> **DATASET EXCERPTS**
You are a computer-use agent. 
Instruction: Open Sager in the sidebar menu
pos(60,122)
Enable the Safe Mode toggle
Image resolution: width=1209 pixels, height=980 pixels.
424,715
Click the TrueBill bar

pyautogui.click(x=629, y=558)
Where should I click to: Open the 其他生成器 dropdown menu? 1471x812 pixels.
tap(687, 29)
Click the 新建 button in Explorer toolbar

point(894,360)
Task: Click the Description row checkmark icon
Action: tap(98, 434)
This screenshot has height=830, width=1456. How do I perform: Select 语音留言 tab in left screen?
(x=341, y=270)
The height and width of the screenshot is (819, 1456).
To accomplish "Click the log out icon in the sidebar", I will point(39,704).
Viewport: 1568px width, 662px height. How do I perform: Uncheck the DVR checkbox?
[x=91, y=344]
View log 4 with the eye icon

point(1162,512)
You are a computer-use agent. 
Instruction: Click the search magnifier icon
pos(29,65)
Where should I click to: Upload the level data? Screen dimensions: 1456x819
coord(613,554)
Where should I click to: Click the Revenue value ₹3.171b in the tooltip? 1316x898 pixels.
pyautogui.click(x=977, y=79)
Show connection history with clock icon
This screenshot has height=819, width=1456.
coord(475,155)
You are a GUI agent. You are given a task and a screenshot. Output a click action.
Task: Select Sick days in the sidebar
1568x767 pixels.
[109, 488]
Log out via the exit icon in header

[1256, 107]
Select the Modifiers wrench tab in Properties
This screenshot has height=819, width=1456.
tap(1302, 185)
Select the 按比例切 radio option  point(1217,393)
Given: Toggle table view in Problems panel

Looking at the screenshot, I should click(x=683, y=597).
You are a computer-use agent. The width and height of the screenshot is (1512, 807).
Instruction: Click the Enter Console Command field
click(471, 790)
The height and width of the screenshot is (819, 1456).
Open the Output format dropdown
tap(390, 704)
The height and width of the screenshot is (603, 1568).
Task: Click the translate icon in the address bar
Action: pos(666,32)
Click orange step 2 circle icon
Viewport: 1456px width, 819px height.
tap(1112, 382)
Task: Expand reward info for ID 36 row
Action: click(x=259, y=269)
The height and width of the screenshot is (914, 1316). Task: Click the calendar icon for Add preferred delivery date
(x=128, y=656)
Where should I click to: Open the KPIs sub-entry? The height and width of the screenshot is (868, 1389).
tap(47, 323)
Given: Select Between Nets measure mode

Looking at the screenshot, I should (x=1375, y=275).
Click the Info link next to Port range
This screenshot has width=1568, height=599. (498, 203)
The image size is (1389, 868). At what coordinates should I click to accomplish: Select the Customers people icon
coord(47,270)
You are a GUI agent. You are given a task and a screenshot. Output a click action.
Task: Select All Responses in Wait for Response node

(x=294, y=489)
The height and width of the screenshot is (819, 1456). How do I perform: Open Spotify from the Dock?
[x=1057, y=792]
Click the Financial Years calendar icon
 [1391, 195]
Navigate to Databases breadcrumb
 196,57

> **WORK TO COMPLETE**
Go through the data and copy each line exactly as it was written.

> **THE ANSWER**
You are a computer-use agent. 
Instruction: Open Sager in the sidebar menu
pos(60,122)
Enable the Safe Mode toggle
Image resolution: width=1209 pixels, height=980 pixels.
424,715
Click the TrueBill bar

pyautogui.click(x=629, y=558)
Where should I click to: Open the 其他生成器 dropdown menu? 1471x812 pixels.
tap(687, 29)
Click the 新建 button in Explorer toolbar

point(894,360)
Task: Click the Description row checkmark icon
Action: tap(98, 434)
This screenshot has height=830, width=1456. How do I perform: Select 语音留言 tab in left screen?
(x=341, y=270)
The height and width of the screenshot is (819, 1456).
To accomplish "Click the log out icon in the sidebar", I will point(39,704).
Viewport: 1568px width, 662px height. How do I perform: Uncheck the DVR checkbox?
[x=91, y=344]
View log 4 with the eye icon

point(1162,512)
You are a computer-use agent. 
Instruction: Click the search magnifier icon
pos(29,65)
Where should I click to: Upload the level data? Screen dimensions: 1456x819
coord(613,554)
Where should I click to: Click the Revenue value ₹3.171b in the tooltip? 1316x898 pixels.
pyautogui.click(x=977, y=79)
Show connection history with clock icon
This screenshot has height=819, width=1456.
coord(475,155)
You are a GUI agent. You are given a task and a screenshot. Output a click action.
Task: Select Sick days in the sidebar
1568x767 pixels.
[109, 488]
Log out via the exit icon in header

[1256, 107]
Select the Modifiers wrench tab in Properties
This screenshot has height=819, width=1456.
tap(1302, 185)
Select the 按比例切 radio option  point(1217,393)
Given: Toggle table view in Problems panel

Looking at the screenshot, I should click(x=683, y=597).
You are a computer-use agent. The width and height of the screenshot is (1512, 807).
Instruction: Click the Enter Console Command field
click(471, 790)
The height and width of the screenshot is (819, 1456).
Open the Output format dropdown
tap(390, 704)
The height and width of the screenshot is (603, 1568).
Task: Click the translate icon in the address bar
Action: pos(666,32)
Click orange step 2 circle icon
Viewport: 1456px width, 819px height.
tap(1112, 382)
Task: Expand reward info for ID 36 row
Action: click(x=259, y=269)
The height and width of the screenshot is (914, 1316). Task: Click the calendar icon for Add preferred delivery date
(x=128, y=656)
Where should I click to: Open the KPIs sub-entry? The height and width of the screenshot is (868, 1389).
tap(47, 323)
Given: Select Between Nets measure mode

Looking at the screenshot, I should (x=1375, y=275).
Click the Info link next to Port range
This screenshot has width=1568, height=599. (498, 203)
The image size is (1389, 868). At what coordinates should I click to accomplish: Select the Customers people icon
coord(47,270)
You are a GUI agent. You are given a task and a screenshot. Output a click action.
Task: Select All Responses in Wait for Response node

(x=294, y=489)
The height and width of the screenshot is (819, 1456). How do I perform: Open Spotify from the Dock?
[x=1057, y=792]
Click the Financial Years calendar icon
 [1391, 195]
Navigate to Databases breadcrumb
 196,57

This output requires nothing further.